Across Africa, Pandemic Lockdowns Risk Violating Human Rights
A member of the Kenya Youth Service wearing a cloth face mask, in Nairobi, Kenya, April 3, 2020 (AP photo by John Muchucha).

Editor’s Note: Every Friday, Andrew Green curates the top news and analysis from and about the African continent

More than half of Africa’s 54 countries are restricting people’s movements in hopes of slowing the spread of the coronavirus, with regulations ranging from evening curfews to the total lockdowns that have been imposed in South Africa, Rwanda and, as of this week, the Seychelles. As those constraints expand, so are concerns about the violation of rights, including the violent tactics being used to enforce some of the new rules.

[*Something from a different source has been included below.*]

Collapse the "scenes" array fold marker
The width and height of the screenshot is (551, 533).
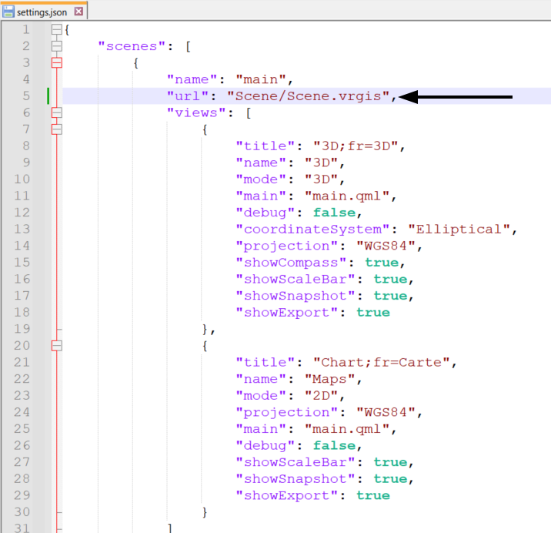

In Kenya, where the government introduced sweeping restrictions on movement in late March, security forces have been accused of killing seven civilians, including a 13-year-old boy who was shot on his balcony when police fired in the air to scatter a crowd. Police in South Africa have killed at least eight people since the country went into a coronavirus lockdown two weeks ago, according to a state oversight body. And police officials in the Democratic Republic of Congo actually circulated a video of an officer beating a taxi driver as a warning to other drivers not to violate a rule against carrying more than one passenger.